Last spring, I got an email that started with “We can’t pay you, but…” and ended with my soul leaving my body. The client—a startup “visionary” with a vape pen and a logo sketched on a napkin—offered me “exposure” for a full site build. Exposure. As if 30 years of web design left me desperate to be seen. I pictured myself waving at the electric company: “Look, I’m famous—can you keep the lights on?” Spoiler: they don’t take clout as currency. So, I sent an invoice for oxygen—because if we’re bartering intangibles, I need to breathe through this nonsense.
It went down like this. Vape Guy needed a sleek e-commerce setup—custom cart, snappy UX, the works. I quoted him fair, because I’m not the jerk who charges Silicon Valley rates from a semi-retired recliner. He countered with, “This’ll get you in front of our 12 Instagram followers.” Twelve. I’ve spilled more coffee than that in a single debug session. I laughed—dryly, because my face forgot how to fake it after three decades—then built half the site before he ghosted me mid-Slack thread. Exposure doesn’t pay for my Wi-Fi, pal.
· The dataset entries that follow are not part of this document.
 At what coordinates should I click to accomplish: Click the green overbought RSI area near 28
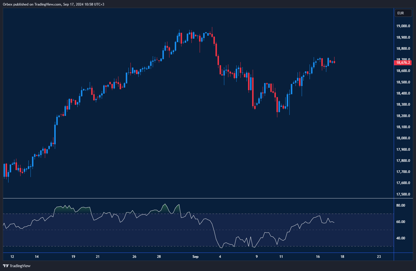click(x=165, y=209)
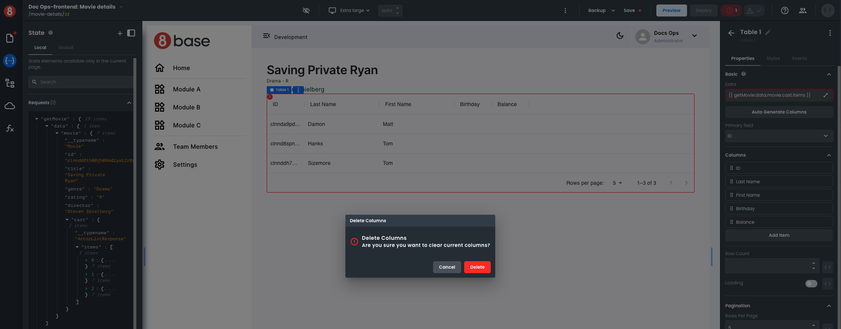Toggle canvas visibility eye icon
The image size is (841, 329).
click(306, 10)
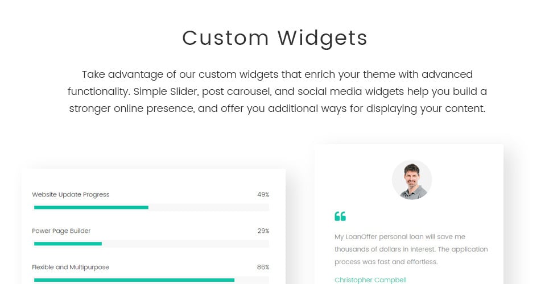The image size is (549, 284).
Task: Click the 86% progress value
Action: [x=263, y=267]
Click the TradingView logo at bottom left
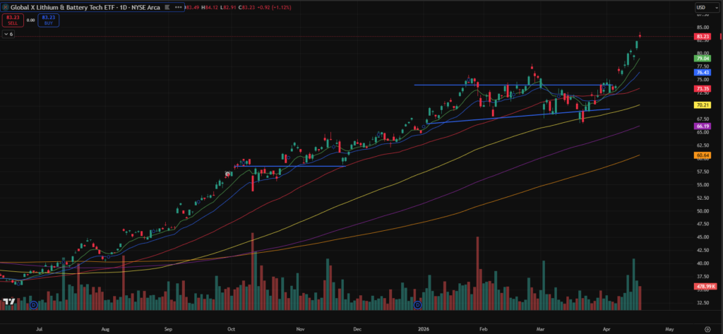723x334 pixels. point(9,302)
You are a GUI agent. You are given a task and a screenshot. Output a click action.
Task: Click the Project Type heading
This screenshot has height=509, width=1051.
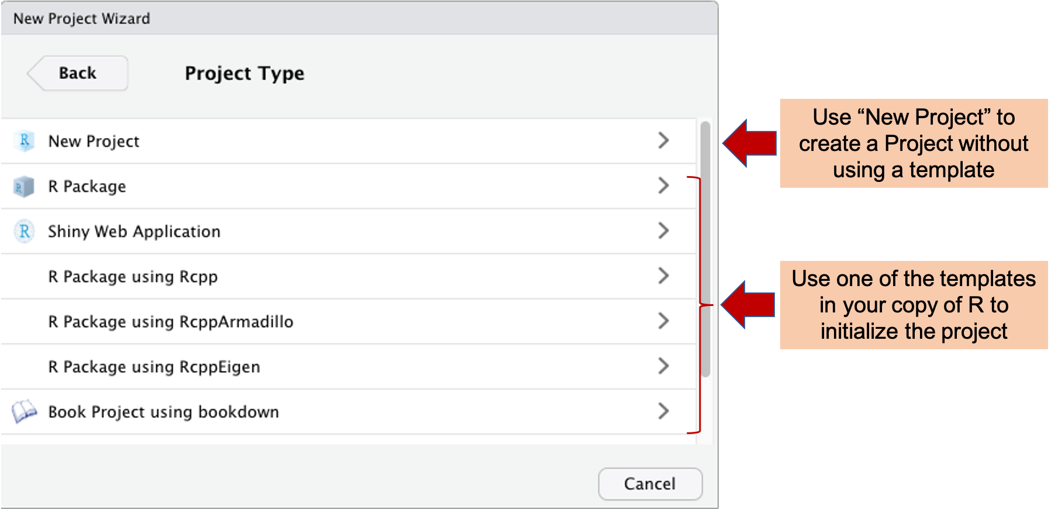(x=244, y=73)
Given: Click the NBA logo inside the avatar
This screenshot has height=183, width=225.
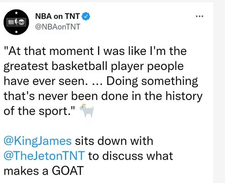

Here’s the human bit: I’m not above a good barter. In ’98, I swapped a homepage for a case of beer—craft, not swill. But 2025? The game’s changed. Clients think “exposure” is a golden ticket, not realizing it’s Monopoly money in a world of VPN bills and overpriced oat milk. I finished the site—because I’m stubborn, not saintly—then emailed my Oxygen Invoice: “$500 for air consumed during your project. Venmo preferred.” He didn’t reply, but I slept fine.
Now, the no-nonsense part. Pricing digital work in 2025 isn’t rocket science—it’s survival. First, know your worth: 30 years means I charge for scars, not just hours. Base rate? $100/hour, minimum, adjusted for clients who say “NFT” too loudly. Second, scope it tight—Vape Guy got a 10-page contract he didn’t read, which is why I own his napkin sketch now (kidding—maybe). Third, upfront deposits—50% or I don’t touch a div. Exposure’s a myth; cash is king. Last year, I pulled $80K from freelance gigs, no “visibility” BS included. That’s fact, not flex.
The satire? Clients like Vape Guy are time capsules—dot-com dreamers reborn with worse haircuts. They think “exposure” buys my groceries because TikTok told them so. I’d rather trade for a sandwich than a hashtag. The win? I’ve learned to spot these clowns a mile off—vague briefs, buzzword salad, “we’re like Amazon but smaller.” My Oxygen Invoice’s my shield now, a petty jab that says, “Pay me, or I’ll bill you for blinking.”
Three decades in, I’m done with bartering for fairy dust. Digital work’s real—sweat, code, and coffee stains—so the price is too. If “exposure” paid bills, I’d be a billionaire from every “just one more tweak” since ’95. Until then, I’ll keep invoicing oxygen, smirking at the chaos, and building sites that don’t need a vape cloud to shine.